The hierarchy is constructed by generalizing Gelfand–Dikii polynomials: the standard KdV hierarchy arises in the $P$-sector, while the $J$-sector evolves according to a tower of generalized polynomials related by

$D^{(1)} K^{(n+1)} = D^{(2)} K^{(n)}.$

This recursive scheme provides an infinite family of mutually commuting Hamiltonians—an indicator of complete integrability.

Two core cases:

• For $k=0$, the simplest (chiral) system emerges, with conserved charges generating the full BMS₃ algebra.
• For $k=1$, after suitable field redefinitions and time scaling, one finds equations equivalent to the Hirota–Satsuma coupled KdV systems, which include the classical KdV equation for $P$ and a coupled, inhomogeneous linear equation for $J$.

4. Conserved Charges and Commutative Structures

For each $k \geq 1$, the constructed hierarchy possesses an infinite-dimensional abelian algebra of conserved charges, all in involution: $\{ Q_i, Q_j \}_{D^{(2)}} = 0, \qquad \forall\ i,j.$ For $k=0$, the conserved charges reproduce the non-abelian BMS₃ symmetry algebra. The method for producing higher charges recursively via Gelfand–Dikii-type polynomials ensures the compatibility of the involutive property across the hierarchy. These charges are explicitly realized as surface integrals in the canonical approach and correspond, in the dual gravity theory, to conserved quantities associated with asymptotic symmetries.

5. Geometric Interpretation in 3D Gravity

The hierarchy’s dynamics admit a full geometrization: the field equations, when appropriately parameterized and with suitable boundary conditions, directly describe the evolution of spacelike surfaces embedded in locally flat (2+1)-dimensional spacetimes. Here, 3D general relativity is recast as a Chern–Simons theory for $\mathfrak{isl}(2,\mathbb{R})$. Upon choosing a gauge with radial dependence captured by $b = e^{r P_2}$ and a boundary one-form $a(\phi, t)$,

$A = b^{-1}(d + a) b,$

the flatness equation $F = dA + A\wedge A = 0$ coincides with the integrable hierarchy’s equations for $J$ and $P$. The residual diffeomorphisms preserving the boundary conditions—i.e., those transformations under which $A$ maintains its asymptotic form—become the infinite-dimensional BMS₃ symmetry and guarantee Noetherianity of the conserved charges, directly linking integrable and gravitational structures.
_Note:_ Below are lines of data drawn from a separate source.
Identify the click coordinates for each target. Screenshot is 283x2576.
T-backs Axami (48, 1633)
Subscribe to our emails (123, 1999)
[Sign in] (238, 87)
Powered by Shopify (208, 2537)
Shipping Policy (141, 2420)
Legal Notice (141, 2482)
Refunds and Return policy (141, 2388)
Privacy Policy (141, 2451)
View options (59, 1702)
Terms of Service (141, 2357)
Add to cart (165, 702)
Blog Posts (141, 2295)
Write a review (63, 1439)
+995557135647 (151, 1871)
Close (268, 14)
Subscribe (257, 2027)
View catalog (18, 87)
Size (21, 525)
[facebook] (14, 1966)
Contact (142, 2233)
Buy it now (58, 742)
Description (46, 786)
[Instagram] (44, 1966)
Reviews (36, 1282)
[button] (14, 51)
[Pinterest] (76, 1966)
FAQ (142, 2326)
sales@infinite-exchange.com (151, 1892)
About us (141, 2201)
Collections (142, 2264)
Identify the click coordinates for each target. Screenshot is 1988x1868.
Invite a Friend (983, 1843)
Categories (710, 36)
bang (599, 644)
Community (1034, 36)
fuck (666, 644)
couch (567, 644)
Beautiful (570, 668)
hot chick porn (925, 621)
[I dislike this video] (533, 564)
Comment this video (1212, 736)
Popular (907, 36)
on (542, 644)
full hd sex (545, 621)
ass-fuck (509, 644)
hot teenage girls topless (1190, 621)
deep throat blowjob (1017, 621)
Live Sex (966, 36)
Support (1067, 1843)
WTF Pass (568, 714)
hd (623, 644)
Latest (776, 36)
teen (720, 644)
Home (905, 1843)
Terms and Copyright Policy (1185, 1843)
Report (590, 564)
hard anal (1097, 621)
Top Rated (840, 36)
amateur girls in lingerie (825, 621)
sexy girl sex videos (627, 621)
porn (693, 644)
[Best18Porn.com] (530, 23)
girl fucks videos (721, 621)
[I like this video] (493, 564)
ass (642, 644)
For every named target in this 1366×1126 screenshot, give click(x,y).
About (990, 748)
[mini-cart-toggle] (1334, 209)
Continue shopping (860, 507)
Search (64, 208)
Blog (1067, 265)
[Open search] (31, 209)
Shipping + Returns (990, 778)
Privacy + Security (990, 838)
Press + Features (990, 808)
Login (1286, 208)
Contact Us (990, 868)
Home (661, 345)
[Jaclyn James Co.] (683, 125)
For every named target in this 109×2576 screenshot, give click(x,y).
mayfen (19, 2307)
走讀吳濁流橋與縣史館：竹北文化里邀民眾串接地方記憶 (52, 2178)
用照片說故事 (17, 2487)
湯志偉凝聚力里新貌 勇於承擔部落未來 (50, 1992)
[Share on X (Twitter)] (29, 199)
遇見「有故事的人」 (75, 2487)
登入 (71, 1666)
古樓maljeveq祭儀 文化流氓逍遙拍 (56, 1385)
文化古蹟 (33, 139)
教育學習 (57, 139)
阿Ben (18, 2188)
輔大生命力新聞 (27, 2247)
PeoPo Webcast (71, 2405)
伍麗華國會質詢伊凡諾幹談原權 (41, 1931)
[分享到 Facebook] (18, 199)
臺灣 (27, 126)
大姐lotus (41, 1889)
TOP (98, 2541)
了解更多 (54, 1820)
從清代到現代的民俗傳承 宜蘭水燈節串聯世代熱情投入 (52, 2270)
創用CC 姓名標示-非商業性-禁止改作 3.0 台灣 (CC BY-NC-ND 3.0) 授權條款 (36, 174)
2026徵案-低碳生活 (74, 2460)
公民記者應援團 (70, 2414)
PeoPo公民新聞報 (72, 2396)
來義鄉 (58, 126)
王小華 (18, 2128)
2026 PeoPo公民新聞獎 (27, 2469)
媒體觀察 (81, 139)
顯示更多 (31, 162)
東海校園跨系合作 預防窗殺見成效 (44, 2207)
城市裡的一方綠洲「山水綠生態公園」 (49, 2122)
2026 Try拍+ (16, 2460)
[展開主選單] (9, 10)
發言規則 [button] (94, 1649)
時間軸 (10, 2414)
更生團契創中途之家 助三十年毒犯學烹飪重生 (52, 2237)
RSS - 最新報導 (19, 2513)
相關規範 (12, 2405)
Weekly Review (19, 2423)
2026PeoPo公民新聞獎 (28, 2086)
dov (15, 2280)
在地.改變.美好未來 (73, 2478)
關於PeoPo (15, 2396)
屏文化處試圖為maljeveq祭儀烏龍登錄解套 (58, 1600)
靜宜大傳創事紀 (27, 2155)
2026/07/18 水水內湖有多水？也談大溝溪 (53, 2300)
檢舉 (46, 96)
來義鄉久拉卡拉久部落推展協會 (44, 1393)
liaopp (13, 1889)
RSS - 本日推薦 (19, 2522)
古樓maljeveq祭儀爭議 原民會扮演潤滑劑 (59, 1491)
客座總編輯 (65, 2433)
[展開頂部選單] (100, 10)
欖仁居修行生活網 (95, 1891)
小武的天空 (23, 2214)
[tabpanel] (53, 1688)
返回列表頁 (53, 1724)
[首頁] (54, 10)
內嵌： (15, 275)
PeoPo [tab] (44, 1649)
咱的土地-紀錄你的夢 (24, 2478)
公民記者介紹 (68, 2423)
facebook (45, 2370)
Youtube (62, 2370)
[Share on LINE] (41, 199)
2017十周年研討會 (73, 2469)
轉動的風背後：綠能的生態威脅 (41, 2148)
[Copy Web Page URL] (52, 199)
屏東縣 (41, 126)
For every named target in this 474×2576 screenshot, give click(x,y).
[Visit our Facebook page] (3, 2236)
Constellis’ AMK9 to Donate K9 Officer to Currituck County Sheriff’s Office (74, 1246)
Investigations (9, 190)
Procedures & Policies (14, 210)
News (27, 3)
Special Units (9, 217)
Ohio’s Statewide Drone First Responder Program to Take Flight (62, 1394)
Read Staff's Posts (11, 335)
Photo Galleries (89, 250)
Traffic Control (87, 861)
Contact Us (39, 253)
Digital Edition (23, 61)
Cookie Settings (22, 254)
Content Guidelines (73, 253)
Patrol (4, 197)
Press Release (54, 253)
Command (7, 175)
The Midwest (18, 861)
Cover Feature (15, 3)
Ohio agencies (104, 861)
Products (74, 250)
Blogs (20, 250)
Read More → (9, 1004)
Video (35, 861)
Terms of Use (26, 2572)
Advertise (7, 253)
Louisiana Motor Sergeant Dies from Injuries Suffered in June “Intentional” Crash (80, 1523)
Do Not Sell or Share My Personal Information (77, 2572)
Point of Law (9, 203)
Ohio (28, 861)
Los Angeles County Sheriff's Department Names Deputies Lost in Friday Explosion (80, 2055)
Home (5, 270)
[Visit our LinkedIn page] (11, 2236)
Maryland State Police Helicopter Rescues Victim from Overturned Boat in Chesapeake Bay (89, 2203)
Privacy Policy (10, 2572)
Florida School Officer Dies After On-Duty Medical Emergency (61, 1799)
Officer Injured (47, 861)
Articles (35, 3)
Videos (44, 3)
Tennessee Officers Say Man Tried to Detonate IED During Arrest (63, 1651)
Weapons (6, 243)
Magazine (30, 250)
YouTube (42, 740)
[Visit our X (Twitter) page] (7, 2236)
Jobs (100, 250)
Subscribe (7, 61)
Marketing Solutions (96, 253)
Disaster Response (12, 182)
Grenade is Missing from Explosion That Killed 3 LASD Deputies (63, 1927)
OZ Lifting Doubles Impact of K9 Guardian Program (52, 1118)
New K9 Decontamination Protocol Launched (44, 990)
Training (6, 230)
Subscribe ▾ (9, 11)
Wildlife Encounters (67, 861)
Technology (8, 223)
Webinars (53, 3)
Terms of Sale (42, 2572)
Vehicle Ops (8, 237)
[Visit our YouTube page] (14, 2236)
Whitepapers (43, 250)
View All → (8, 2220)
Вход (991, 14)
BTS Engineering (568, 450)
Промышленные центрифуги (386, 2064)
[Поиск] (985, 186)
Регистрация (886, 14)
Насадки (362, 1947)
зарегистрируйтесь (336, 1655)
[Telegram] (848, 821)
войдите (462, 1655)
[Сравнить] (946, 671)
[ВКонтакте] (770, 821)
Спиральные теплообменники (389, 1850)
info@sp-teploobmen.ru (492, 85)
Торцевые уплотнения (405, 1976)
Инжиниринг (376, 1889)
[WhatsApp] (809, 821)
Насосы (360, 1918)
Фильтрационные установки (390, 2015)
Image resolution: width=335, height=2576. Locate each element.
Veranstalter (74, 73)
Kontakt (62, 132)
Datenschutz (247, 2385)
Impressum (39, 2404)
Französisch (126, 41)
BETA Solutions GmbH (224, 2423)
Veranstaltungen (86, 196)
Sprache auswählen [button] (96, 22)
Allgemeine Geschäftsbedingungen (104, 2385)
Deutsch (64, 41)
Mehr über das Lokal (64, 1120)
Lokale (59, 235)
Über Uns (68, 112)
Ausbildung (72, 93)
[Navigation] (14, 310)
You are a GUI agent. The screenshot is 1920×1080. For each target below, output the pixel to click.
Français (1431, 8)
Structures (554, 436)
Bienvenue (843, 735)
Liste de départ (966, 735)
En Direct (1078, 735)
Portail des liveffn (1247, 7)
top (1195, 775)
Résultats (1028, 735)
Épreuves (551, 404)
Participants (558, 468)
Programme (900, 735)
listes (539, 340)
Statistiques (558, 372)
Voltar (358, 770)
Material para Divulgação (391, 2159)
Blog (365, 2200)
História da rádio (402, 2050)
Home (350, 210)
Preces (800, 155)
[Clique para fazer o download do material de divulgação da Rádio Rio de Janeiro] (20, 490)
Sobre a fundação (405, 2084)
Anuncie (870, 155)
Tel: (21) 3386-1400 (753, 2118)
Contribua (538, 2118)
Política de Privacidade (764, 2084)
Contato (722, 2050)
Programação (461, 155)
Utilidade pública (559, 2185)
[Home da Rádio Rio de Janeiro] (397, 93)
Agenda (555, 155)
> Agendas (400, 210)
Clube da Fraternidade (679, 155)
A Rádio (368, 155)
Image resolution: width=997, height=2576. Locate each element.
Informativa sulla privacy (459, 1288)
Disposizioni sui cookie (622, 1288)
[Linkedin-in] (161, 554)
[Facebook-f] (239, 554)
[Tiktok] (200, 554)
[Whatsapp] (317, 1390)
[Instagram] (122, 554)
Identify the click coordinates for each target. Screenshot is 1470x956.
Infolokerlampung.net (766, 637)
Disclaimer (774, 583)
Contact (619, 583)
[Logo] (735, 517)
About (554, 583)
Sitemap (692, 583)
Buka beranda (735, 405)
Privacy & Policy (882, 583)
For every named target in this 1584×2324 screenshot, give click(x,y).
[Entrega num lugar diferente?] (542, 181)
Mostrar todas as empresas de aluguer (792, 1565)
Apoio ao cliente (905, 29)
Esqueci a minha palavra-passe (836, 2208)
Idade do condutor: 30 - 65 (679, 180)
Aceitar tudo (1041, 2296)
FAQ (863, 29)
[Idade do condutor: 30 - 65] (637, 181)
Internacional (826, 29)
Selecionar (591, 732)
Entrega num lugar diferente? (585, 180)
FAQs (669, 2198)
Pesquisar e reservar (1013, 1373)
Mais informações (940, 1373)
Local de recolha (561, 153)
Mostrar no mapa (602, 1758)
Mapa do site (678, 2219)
6. Specific Integrable Models and Analytic Solutions

Within the constructed hierarchy, for $k=1$, field redefinitions and rescaling relate the equations to the Hirota–Satsuma coupled KdV system. For general $k\geq1$, the hierarchy encompasses perturbed KdV equations as specific cases. Analytic solution methods, including the dressing method and other solitonic techniques valid for generalized Gelfand–Dikii models, are explicitly realized for arbitrary $k$, leveraging the integrable and Lax pair structure of the system.

7. Physical and Theoretical Implications

The bi-Hamiltonian, integrable structure endowed with infinite sets of conserved charges and the explicit geometric realization in 3D gravity tightly links the extended BMS₃ algebra to boundary dynamics and the phase space of the gravitational field. The structure encodes not only the boundary symmetries but also the integrable content of the reduced Einstein equations with suitable boundary conditions. The recovery of BMS₃ symmetry for $k=0$ and the appearance of commuting conservation laws for higher $k$ show that the algebra plays a central role in demarcating the integrable and geometric structure of flat 3D gravity and its extensions.

This framework underlies the emergence of infinite-dimensional symmetry in the boundary dynamics of locally flat spacetimes and reveals the deep integrable and geometric content of the three-dimensional extended BMS algebra (Fuentealba et al., 2017).